全局变量与类递归和开销

I'm building an app based on an existing MVC framework.

The native app bootstraps up by creating a registry object, then populates it with all the classes needed, which is great.

$registry = new \App\Registry;

$loader = new \App\Loader;
$registry->set('load', $loader);

But when a descendant class needs access to the registry or another instantiated object, they're passing in the registry object and setting it as variable in the object of the new class.

$theme = new \App\Theme($registry);
$registry->set('theme', $theme);

Then inside the theme class:

class Theme {

   private $registry;

   public function __construct($registry) {
      $this->registry = $registry;
   }
}

This is creating recursion on each instance and by the time the app gets to the front controller class, it's this huge bloated object with massive recursion that's completely unnecessary.

I know that using global variables is frowned upon, and I don't use them unless absolutely needed, but is it not much more efficient to simply call the registry object as a global only where it's needed so as to not have all this bloat?

My solution is to just call the registry as a global within the method in a given class where I need to access an object that's already been registered.

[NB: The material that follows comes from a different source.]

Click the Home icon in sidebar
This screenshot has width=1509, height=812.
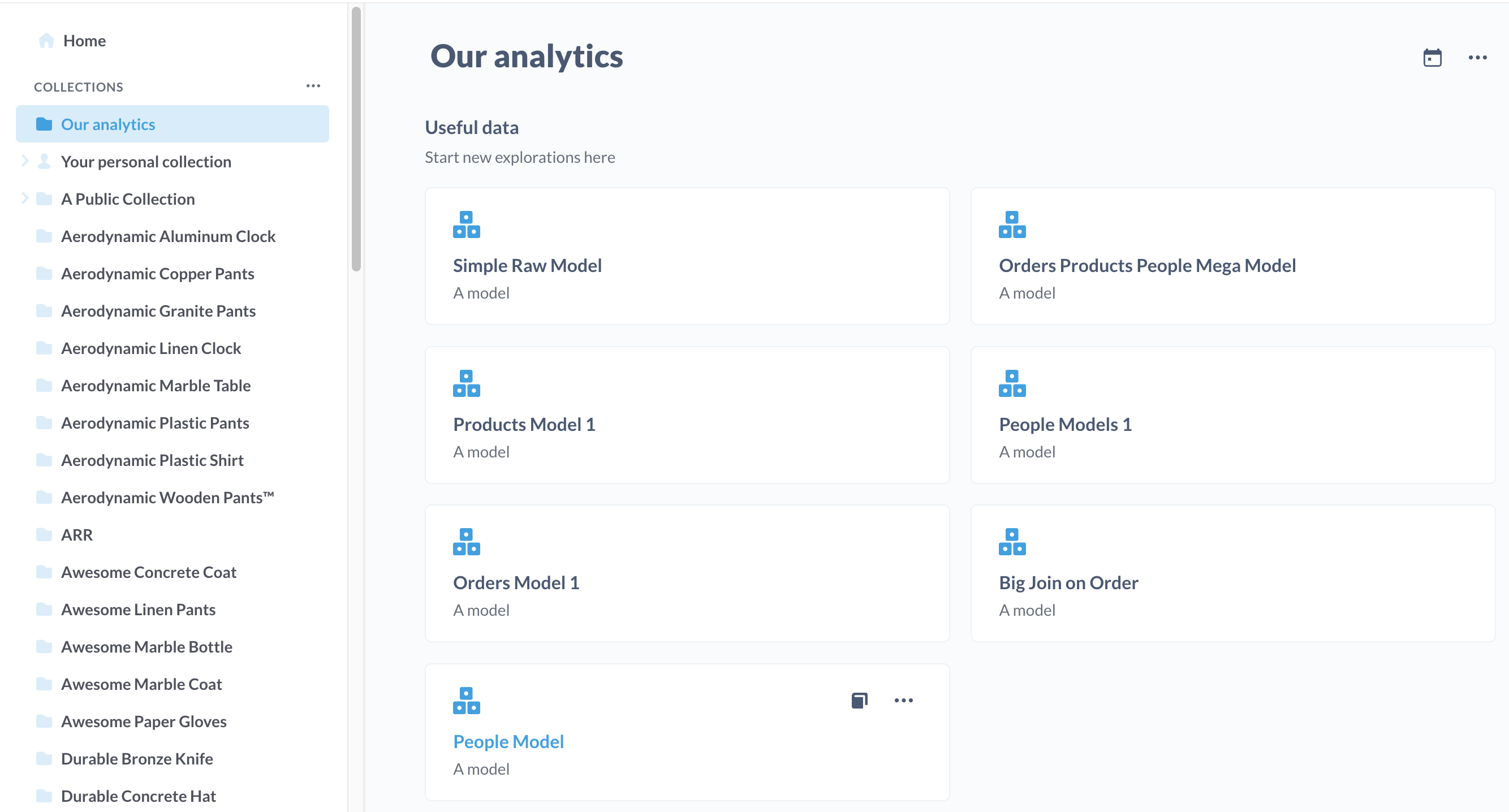[x=46, y=40]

For instance in my example, let's say I need to access the loader object from within a method in Theme.

class Theme {

   public function __construct() {
      $this->setName();
   }

   public function setName() {
      global $registry;

      $loader = $registry->get('load');
      $loader->setName();
   }
}

This removes the need to set the registry as a variable inside theme, so that each object is only created once.

Is there anything wrong with this approach? Are there security issues? Is there another technique that would produce the result I want without using a global reference?